AK Parti’nin büyük kongresi 30 Eylül’de yapılacak. Kurultaya bir ay kaldı. Kurultay öncesi AK Parti Genel Başkanı Recep Tayyip Erdoğan, AK Parti’yi 2023’e kadar taşıyacak yeni bir organizasyon yapısı hesapları yapıyor.
Başbakan Erdoğan büyük kongrede MYK, MKYK, Disiplin ve Demokrasi Heyeti gibi organlardaki kadroları değiştirerek, yeni bir vitrin ve yeni bir A takımı kuracak. Kongrede MYK’daki 13 koltuğun 11’i, MKYK’daki 50 ismin 40’ı değişecek. 2015’te ise kabinedeki 17 isim bırakmak durumunda. Büyük kongreden hemen sonra kısmi bir kabine revizyonu yapılacak. Daha sonra yerel seçimlerde aday olacak isimler belirlenecek.

Veri Bölümü:

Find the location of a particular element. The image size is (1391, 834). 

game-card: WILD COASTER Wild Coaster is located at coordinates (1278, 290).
* * *
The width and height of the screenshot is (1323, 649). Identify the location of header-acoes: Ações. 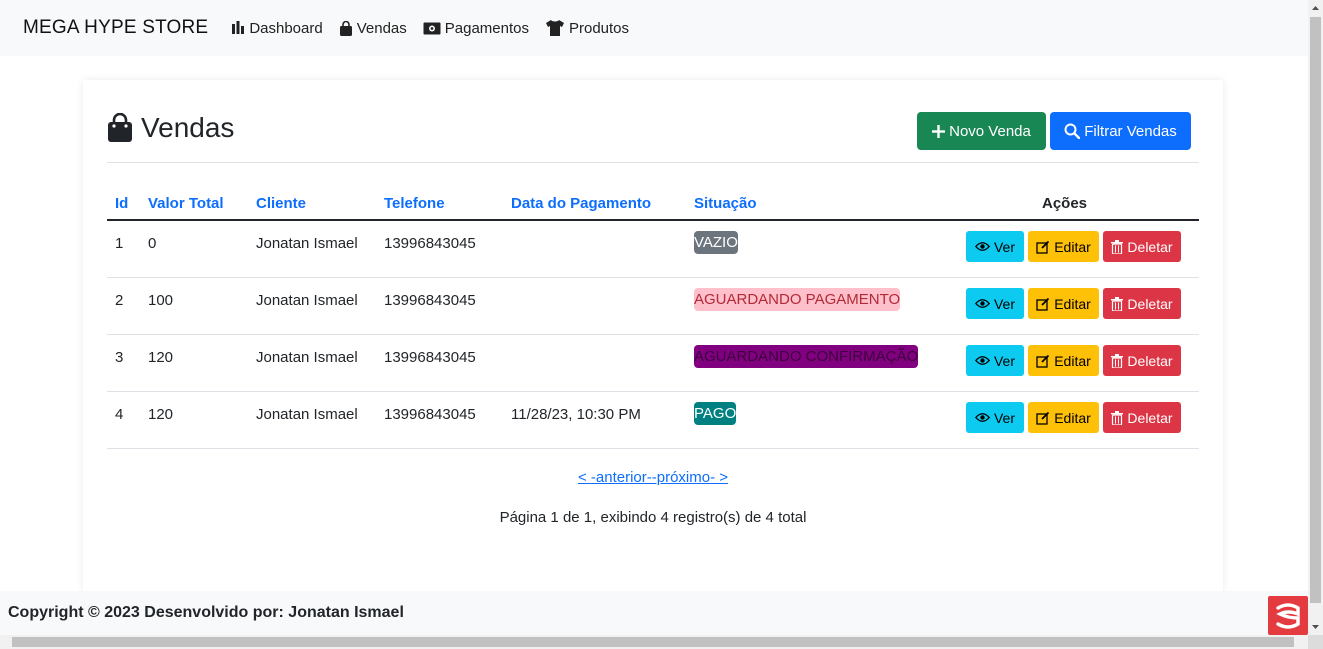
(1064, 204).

Görev Yönergesi: AK Parti kongresi metninin "AK Parti’nin büyük" sözlerinden "yapısı hesapları yapıyor." sözlerine kadar olan kısmını hiç değiştirmeden aktarın. Bu iş için kayıtlara bakmanız gerekmiyor.

Yanıt Alanı:
AK Parti’nin büyük kongresi 30 Eylül’de yapılacak. Kurultaya bir ay kaldı. Kurultay öncesi AK Parti Genel Başkanı Recep Tayyip Erdoğan, AK Parti’yi 2023’e kadar taşıyacak yeni bir organizasyon yapısı hesapları yapıyor.